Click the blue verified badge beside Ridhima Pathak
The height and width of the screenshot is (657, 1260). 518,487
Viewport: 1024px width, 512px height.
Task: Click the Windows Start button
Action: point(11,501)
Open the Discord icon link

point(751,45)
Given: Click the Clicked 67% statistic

...

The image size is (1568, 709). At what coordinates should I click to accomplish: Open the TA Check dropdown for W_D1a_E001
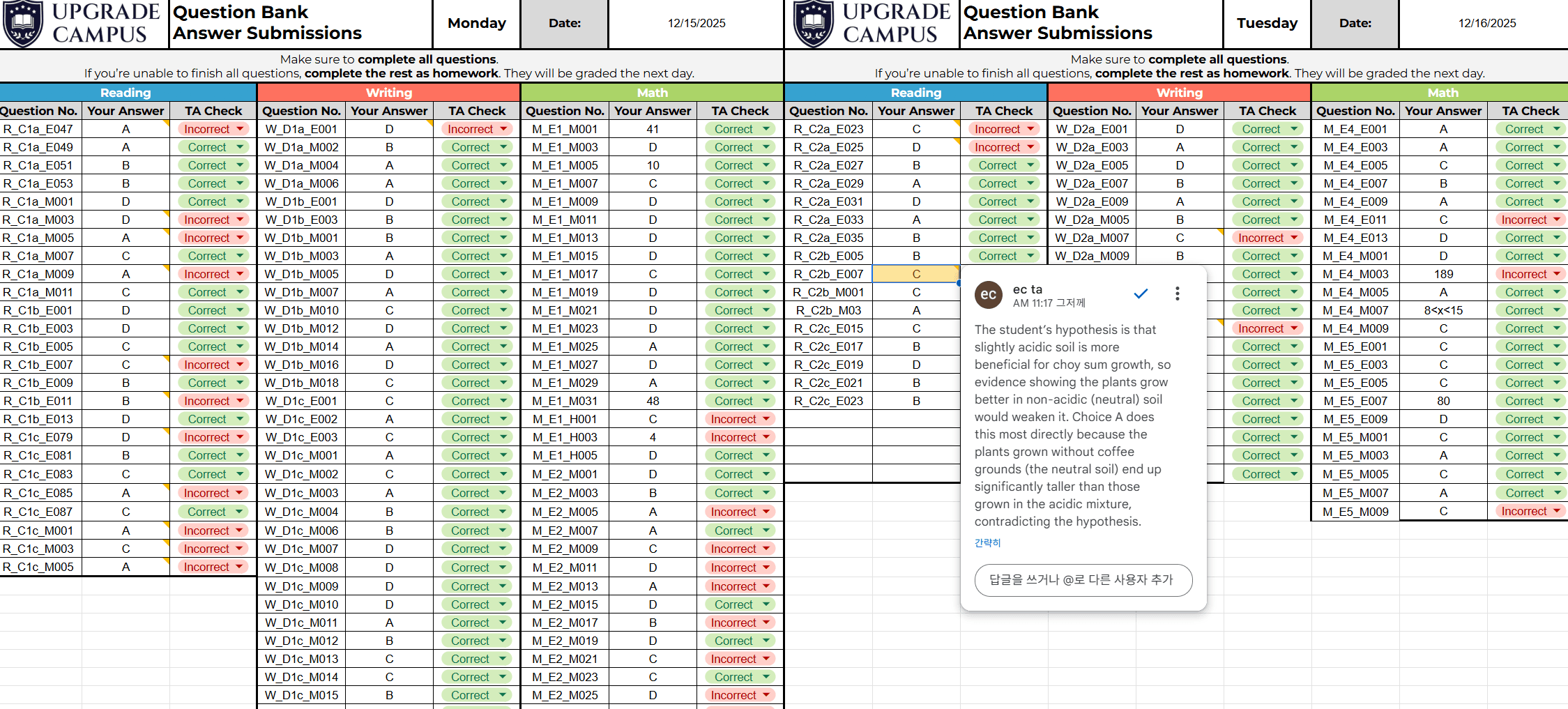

### [Task prompt]
Only one stretch of the entries above is wanted: the lines from the one containing "Click the blue" through the one containing "Given: Click the Clicked 67% statistic". Please reproduce it exactly.

### [Written answer]
Click the blue verified badge beside Ridhima Pathak
The height and width of the screenshot is (657, 1260). 518,487
Viewport: 1024px width, 512px height.
Task: Click the Windows Start button
Action: point(11,501)
Open the Discord icon link

point(751,45)
Given: Click the Clicked 67% statistic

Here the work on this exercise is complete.